How Cities can Transform Water Woes into Resource Solutions

By path2positive

Urban sprawl and climate change create an environmental double-threat for many cities throughout the United States. Increased infrastructure, housing projects and roads prevent the slow, natural, absorption of rainwater into the ground, and often require vast networks of drainage corridors to disperse water as quickly as possible. This, in conjunction with more intense and more pervasive weather events, creates a real problem for cities.

In Houston, city leaders are now addressing this through a series of new green infastructure projects that will reclaim nearly 200 miles of natural waterways, and thousands of acres of green-spaces. The goal: to provide rainfall a place to naturally reincorporate back into the ecosystem, thereby mitigating the damaging effects of flooding.

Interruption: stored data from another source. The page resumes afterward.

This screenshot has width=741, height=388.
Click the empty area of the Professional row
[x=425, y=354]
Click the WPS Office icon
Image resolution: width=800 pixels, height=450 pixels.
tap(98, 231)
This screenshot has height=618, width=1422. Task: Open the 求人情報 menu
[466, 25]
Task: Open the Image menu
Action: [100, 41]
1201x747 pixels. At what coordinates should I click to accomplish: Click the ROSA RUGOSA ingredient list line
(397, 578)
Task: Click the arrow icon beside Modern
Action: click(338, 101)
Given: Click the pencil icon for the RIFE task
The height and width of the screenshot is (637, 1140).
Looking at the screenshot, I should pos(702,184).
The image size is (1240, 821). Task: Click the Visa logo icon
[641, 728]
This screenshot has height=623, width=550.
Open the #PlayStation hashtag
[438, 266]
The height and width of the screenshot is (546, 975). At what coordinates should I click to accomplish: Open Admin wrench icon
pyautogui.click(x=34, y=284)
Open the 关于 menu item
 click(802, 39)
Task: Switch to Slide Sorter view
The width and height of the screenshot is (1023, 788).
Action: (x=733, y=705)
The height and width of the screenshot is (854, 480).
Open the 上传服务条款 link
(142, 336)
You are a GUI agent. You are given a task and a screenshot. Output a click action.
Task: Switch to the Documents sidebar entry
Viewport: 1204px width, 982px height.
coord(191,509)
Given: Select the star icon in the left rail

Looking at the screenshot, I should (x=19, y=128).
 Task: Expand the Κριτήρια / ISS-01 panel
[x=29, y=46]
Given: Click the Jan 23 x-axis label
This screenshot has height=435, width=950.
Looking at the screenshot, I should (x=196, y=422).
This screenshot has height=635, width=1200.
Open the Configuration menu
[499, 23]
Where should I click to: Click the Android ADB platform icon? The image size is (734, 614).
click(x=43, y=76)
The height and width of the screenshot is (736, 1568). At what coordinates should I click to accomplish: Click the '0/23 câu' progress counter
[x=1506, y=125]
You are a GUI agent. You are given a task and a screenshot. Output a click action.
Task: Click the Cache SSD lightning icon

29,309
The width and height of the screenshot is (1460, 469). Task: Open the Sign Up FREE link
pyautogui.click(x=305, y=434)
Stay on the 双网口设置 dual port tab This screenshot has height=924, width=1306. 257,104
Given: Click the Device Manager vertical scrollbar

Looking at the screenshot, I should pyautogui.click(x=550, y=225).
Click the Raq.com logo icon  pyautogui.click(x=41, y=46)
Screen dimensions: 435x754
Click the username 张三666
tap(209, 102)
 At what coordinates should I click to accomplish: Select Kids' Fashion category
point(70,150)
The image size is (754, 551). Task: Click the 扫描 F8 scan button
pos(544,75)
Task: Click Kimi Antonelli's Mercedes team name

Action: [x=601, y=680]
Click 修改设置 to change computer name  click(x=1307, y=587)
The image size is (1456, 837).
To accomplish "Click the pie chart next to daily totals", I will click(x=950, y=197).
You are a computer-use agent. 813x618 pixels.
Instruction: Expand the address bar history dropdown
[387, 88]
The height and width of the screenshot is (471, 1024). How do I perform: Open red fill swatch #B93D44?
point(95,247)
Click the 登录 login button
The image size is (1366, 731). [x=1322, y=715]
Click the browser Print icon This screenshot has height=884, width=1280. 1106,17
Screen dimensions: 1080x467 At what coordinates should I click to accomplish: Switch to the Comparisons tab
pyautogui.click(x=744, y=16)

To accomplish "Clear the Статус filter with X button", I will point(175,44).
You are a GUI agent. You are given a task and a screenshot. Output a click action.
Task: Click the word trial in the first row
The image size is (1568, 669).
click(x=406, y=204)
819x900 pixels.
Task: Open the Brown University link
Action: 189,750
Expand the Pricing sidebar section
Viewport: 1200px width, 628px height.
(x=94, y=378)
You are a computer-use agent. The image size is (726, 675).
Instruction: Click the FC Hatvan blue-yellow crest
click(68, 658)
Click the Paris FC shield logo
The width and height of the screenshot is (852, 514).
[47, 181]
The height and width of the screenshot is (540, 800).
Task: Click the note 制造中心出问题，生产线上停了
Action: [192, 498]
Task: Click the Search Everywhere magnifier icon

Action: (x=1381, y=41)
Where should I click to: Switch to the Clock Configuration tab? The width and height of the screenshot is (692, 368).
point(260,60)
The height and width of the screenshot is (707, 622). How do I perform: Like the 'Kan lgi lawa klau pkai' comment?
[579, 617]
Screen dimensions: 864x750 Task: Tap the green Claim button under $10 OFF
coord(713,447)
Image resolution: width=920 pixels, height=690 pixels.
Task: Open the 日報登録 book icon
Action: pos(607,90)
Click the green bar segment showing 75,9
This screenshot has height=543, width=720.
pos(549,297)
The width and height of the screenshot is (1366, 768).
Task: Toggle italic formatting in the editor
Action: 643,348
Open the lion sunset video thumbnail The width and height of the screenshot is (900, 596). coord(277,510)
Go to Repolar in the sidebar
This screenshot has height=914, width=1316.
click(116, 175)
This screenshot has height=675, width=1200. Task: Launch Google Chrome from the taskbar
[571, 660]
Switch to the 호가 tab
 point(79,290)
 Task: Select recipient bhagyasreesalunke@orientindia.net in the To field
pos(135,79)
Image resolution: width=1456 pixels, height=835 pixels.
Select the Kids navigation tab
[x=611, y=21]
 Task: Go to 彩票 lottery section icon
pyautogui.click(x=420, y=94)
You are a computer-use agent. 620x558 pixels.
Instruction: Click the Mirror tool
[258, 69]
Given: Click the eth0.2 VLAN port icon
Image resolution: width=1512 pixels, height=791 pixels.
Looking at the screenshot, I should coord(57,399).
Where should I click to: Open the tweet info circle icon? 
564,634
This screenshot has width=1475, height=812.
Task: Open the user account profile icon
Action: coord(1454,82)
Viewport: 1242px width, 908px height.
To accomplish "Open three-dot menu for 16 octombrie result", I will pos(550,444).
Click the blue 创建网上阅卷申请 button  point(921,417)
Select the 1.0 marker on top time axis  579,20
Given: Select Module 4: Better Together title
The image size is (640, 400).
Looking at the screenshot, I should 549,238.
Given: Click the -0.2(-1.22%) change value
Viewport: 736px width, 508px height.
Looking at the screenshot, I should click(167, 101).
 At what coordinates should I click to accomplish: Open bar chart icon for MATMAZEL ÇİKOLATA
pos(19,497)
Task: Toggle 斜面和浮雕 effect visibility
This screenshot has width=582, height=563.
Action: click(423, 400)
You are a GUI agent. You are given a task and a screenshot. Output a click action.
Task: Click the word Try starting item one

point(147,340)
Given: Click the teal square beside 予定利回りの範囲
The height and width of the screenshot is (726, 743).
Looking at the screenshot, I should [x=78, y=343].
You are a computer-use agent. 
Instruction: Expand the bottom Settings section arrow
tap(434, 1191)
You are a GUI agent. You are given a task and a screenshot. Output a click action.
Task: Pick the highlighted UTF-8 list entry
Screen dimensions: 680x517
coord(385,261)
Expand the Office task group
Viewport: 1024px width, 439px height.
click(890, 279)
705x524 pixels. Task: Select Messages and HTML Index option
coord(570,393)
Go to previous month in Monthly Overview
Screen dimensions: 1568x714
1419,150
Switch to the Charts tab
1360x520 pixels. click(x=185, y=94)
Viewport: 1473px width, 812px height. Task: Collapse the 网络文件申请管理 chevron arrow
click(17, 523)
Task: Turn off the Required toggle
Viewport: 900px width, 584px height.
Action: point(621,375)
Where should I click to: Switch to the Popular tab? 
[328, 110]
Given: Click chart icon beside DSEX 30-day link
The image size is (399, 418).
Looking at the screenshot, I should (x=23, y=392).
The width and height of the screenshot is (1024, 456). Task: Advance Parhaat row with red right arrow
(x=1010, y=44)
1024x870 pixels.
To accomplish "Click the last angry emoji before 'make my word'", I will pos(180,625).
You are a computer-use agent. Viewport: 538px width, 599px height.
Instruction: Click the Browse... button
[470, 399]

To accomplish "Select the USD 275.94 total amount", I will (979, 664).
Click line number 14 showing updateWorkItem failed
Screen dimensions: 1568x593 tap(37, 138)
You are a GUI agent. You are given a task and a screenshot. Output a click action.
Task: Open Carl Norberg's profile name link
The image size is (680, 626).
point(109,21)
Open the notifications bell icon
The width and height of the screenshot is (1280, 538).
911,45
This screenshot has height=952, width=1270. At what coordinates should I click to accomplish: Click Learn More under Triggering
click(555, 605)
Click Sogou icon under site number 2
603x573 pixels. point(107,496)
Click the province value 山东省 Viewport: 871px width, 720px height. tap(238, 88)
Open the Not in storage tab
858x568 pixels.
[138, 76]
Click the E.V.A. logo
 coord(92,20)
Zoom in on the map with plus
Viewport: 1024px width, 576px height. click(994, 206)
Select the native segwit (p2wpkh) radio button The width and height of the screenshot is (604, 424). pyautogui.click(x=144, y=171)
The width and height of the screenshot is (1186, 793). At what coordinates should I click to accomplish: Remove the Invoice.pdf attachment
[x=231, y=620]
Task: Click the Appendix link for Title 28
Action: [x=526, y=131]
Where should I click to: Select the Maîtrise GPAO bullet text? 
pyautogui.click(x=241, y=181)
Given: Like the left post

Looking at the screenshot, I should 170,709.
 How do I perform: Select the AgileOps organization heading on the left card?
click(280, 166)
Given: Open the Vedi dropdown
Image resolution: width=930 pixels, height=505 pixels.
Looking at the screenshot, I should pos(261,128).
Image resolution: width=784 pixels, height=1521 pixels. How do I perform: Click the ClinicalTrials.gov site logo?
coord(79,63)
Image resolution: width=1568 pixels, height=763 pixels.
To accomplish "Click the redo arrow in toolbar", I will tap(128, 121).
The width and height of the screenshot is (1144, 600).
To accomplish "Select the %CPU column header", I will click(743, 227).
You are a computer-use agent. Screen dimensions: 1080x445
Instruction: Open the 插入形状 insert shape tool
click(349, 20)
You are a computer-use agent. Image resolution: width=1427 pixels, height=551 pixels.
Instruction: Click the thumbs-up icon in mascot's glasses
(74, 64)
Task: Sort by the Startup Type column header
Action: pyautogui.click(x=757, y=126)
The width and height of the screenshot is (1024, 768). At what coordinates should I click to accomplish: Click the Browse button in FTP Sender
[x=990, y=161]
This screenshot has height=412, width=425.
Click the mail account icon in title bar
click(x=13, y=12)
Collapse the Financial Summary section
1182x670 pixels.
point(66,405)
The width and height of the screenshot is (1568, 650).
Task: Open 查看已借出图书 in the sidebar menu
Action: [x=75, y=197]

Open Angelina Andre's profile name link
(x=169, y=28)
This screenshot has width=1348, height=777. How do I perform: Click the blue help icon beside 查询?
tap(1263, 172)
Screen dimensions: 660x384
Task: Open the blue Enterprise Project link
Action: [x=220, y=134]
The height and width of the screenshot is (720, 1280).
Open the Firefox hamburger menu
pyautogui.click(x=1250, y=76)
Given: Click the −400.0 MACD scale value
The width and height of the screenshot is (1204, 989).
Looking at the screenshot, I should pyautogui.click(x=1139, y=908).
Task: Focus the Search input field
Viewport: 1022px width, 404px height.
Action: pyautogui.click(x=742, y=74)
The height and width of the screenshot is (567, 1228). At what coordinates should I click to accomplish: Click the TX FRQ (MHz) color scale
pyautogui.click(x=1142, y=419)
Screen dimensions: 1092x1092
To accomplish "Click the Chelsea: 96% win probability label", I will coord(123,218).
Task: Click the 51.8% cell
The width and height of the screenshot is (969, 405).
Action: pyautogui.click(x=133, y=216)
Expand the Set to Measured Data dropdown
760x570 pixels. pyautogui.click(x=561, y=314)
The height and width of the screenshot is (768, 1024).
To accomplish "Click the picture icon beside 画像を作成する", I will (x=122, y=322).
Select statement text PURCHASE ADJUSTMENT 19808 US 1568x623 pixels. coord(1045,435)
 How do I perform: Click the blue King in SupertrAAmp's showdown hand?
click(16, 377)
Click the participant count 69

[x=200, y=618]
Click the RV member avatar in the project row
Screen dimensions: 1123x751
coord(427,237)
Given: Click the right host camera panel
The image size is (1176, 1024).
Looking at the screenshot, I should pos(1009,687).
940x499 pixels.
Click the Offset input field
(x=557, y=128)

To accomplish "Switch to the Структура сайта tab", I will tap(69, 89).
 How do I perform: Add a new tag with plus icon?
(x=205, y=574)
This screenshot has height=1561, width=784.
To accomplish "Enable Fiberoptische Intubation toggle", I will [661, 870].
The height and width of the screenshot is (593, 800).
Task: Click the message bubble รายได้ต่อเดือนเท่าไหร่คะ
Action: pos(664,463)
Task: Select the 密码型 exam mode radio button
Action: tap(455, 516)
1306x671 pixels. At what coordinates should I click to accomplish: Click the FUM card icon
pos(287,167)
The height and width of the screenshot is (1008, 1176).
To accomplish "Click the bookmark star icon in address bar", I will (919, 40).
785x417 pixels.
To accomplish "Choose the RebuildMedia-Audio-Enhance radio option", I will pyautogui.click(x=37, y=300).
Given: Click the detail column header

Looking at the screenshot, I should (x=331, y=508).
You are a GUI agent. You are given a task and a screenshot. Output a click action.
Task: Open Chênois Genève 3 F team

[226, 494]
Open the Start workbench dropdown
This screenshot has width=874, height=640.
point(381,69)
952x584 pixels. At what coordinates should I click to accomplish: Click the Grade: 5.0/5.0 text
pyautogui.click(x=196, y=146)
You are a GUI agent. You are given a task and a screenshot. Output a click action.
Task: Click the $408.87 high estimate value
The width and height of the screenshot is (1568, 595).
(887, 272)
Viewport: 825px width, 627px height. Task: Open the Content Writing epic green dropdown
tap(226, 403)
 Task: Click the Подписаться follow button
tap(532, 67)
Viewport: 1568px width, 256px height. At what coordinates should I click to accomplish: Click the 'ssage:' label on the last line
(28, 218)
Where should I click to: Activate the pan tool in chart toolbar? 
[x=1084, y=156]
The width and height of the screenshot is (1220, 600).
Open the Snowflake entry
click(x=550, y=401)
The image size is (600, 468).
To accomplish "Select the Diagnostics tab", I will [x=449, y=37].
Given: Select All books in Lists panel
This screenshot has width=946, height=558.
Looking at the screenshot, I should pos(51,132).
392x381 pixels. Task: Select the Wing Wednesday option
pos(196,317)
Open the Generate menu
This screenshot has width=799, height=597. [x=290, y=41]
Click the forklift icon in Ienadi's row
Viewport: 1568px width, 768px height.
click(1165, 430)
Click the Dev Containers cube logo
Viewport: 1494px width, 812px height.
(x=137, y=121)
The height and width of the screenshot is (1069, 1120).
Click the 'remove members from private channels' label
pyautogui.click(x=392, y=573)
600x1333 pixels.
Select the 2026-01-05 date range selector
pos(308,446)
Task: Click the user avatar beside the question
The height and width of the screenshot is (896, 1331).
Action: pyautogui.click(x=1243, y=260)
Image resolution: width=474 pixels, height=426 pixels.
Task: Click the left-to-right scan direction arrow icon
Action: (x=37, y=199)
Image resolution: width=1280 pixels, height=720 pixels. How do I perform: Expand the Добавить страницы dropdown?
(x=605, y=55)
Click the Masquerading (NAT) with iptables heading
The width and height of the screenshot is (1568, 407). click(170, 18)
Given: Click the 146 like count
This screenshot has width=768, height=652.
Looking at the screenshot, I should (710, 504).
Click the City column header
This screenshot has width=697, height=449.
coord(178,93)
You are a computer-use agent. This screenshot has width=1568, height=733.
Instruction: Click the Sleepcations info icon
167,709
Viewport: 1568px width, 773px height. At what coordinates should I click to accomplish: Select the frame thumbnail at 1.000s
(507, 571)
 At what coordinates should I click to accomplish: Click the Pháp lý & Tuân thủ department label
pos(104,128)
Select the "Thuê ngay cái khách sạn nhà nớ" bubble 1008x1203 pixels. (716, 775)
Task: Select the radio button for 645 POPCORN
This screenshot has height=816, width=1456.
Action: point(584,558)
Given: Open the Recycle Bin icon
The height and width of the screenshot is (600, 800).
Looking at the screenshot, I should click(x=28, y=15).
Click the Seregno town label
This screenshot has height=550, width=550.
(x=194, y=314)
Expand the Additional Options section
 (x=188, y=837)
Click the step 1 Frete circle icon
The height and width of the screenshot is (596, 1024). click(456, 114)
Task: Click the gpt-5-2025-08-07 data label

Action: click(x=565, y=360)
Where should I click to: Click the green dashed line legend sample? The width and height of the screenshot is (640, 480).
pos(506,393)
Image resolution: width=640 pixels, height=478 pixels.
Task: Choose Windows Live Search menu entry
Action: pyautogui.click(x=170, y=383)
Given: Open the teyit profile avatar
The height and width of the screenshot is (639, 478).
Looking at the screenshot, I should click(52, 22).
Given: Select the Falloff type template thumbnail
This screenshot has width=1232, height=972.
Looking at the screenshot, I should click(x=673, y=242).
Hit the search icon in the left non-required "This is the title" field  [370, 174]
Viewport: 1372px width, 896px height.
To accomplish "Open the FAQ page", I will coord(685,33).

The project is about more than water. The new green spaces will provide economic dividends, drive property values up, and will help naturally filter pollutants from tainted water sources. The new project is also facilitating new levels of community engagement—connecting residents with their municipal officials to plan for disasters before they happen. When city officials lead, residents respond, and the municipal leaders in Houston provide an excellent example of community preparedness in the drive towards the Path to Positive Communities.


Cities are Finally Treating Water as a Resource, Not a Nuisance

By Erica Gies | Ensia | September 1, 2015

Memorial Day barbecues and parades were thwarted this year in Houston when a massive storm dumped more than 10 inches of rain in two days, creating a Waterworld of flooded freeways, cars, houses and businesses, leaving several people dead and hundreds in need of rescue.

But it was a predictable disaster. That’s because, thanks to a pro-development bent, the magnitude of stormwater runoff has increased dramatically as Houston has sprawled across 600 or so square miles of mud plain veined with rivers, sealing under asphalt the floodplains and adjoining prairies that once absorbed seasonal torrential rains and planting development in harm’s way. Land subsidence from groundwater pumping and oil and gas development and, now, sea level rise and more frequent and severe storms are applying additional pressure from Galveston Bay, which sits just east of the city of 2.2 million.